# START OF PASSAGE PROVIDED

This is the fifth of six articles included in the series entitled Fly Fishing for Shad- The Basics.
My first attempt at catching shad on the fly back in February of 2011 was a complete and total failure. I went out on the river with little knowledge or experience to draw on and came up empty handed. I took an 8 weight fly rod with a floating line, attached a fly weighted with bead chain eyes, cast as far as I could in no particular direction, and immediately started stripping the fly line in fast foot-long strips. No wonder I did not catch anything!
After a failed trip or two, I started reading everything that I could get my hands on and found out that fly fishing for shad and jazz music have a lot in common. You see, “it don’t mean a thing, if it ain’t got that swing.” If you want to consistently catch shad on a fly, you need to become a master of swinging the fly.
Swinging the fly is really a very traditional way of fly fishing. It essentially means you are fishing a fly across stream, and then down stream on a tight line. Trout fisherman are familiar with this technique and typically fish small nymphs or wetflies in this way. Here is a basic illustration to help you visualize:
The basic technique goes something like this:
- Stand facing the river with your back roughly parallel to the shore.
- Make a cast perpendicular (90 degrees) from shore. In other words, just a straight forward cast. Position #1 on the illustration.
- Allow the fly to sink while the current pulls the line downstream of you. Position #2 and #3 on the illustration. Somewhere between #3 and #4 is where the fly will be at its deepest.
- When the fly line is straight downstream of you, begin stripping the fly back towards you. Somewhere between #5 and #6 is where you will begin stripping the fly
Shad will typically bite right as the end of the line is close to the end of its travel straight downstream (somewhere between position #5 and #6 above,) or as you start stripping the fly back to you. If you think about it, as the fly line starts to straighten downstream it will begin to lift the fly from the bottom (somewhere between position #4 and #6) from its dead drift, back up in the water column, and that is most likely what elicits the strike. If it doesn’t, retrieving the fly usually does. My preferred technique is the Figure of Eight retrieve.
This basic technique for catching shad is useful when fishing relatively slow, somewhat shallow water with a properly weighted fly. If you do not catch a shad after swinging the fly a few times, and are wading, take a couple of steps either upstream or downstream and repeat the process. Likewise, if fishing from a boat, reposition the boat in a similar manner.

# END OF PASSAGE PROVIDED
# START OF DATA LINES

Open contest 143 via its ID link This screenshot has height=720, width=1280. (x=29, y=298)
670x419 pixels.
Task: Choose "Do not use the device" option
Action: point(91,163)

# END OF DATA LINES

▶ _STATED EXERCISE 1_: List the four steps that the shad fly fishing article gives for the basic swinging technique.
▶ _STATED EXERCISE 2_: Pick up the shad fly fishing article after its last sentence and keep writing it.
The data has no connection to the article on fly fishing for shad.

▶ _RIGHT ANSWER 1_:
- Stand facing the river with your back roughly parallel to the shore.
- Cast straight out, perpendicular (90 degrees) from shore (position #1).
- Let the fly sink while the current pulls the line downstream of you (positions #2 and #3), with the fly deepest somewhere between #3 and #4.
- When the fly line is straight downstream of you, begin stripping the fly back toward you (somewhere between #5 and #6).

▶ _RIGHT ANSWER 2_:
So far none of this is too complicated. In a perfect world, with perfect water conditions, and no wind, this is a great technique. Too often though, you might feel like you are not getting the fly down deep enough and need to modify the basic technique. Some might ask “how do I know if I am getting deep enough?” The answer is, you are either catching fish, or snagging the odd muscle, grass or bottom from time to time. Note: If you are catching bottom on every cast you are either using too heavy of a fly, sink tip/ polyleader, or both.
A simple modification to the basic technique is to simply quarter upstream. This is done by making a cast somewhere between 45-50 degrees (position #1 on the illustration below) upstream of you rather than making a cast at 90 degrees (position #2 on the illustration below.) Here is an illustration:
Quartering upstream gives the fly even more time to sink versus just casting across river. By quartering upstream, by the time the fly line gets to position number #2 or #3 in Illustration #1, it has probably reached its greatest depth, providing more time in the strike zone.
One issue you may come across when trying to quarter upstream are uneven water currents or uneven surface currents (caused by wind) pulling different areas of the fly line at different rates. This can create slack in the line which can cause you to miss strikes. Remember, swinging the fly is a tight line tactic, and if there is slack in the line, when a fish strikes and you set the hook, either by lifting the rod or with a strip-set (my preferred method,) you must take in the slack before the energy makes it to the hook and firmly places the hook point in Mr. Shad’s mouth. The solution is to prevent slack in the line by mending.
Mending confuses a lot of people. At its basic core, it is simply lifting the rod tip and placing the line near the rod back upstream of where it just was. Trout fishermen use the technique to get a drag free drift of a dry fly, something that is important in trout fishing. Shad do not care about drag, they are not as weary as a trout in a clear stream. In fact, drag can actually be a good thing (when you can control it at will using mending,) as it can be used to lift the fly at different places in the swing’s drift. For a shad fisherman, mending is simply used to keep good tight contact between you and the fly at the end of the line. Take a look at Illustration #3 below:
- You have made a cast and quartered upstream. Drop your rod tip to about 1ft above the water surface. Follow the line with your rod tip to position #2
- When the line gets to position #2 , lift your rod tip about waist high and place the line on position A, and then lower your rod back to 1ft above the water. Continue to follow the line with your rod tip to position #3. Note: you obviously cannot pickup the entire line and move it, it will just be a section of the line closest to you. This creates a little reverse “J” or slight bow in the line, but things are tight, so do not worry.
- When the line gets to position #3 , lift your rod tip about waist high and place the line on position B, and then lower your rod back to 1ft above the water. Continue to follow the line with your rod tip to position #4.
- Position #4 should be about straight across the river (90 degrees.) At this point, I will make one final mend to position C and then I will generally stop mending and allow the line to drift downstream. However, conditions vary, and you can continue to mend downstream if necessary, or to change the presentation. Continue to follow the line with your rod tip. Note: the reverse “J” will become more pronounced if you continue to mend past 90 degrees. This can be used to your advantage and I will explain more below.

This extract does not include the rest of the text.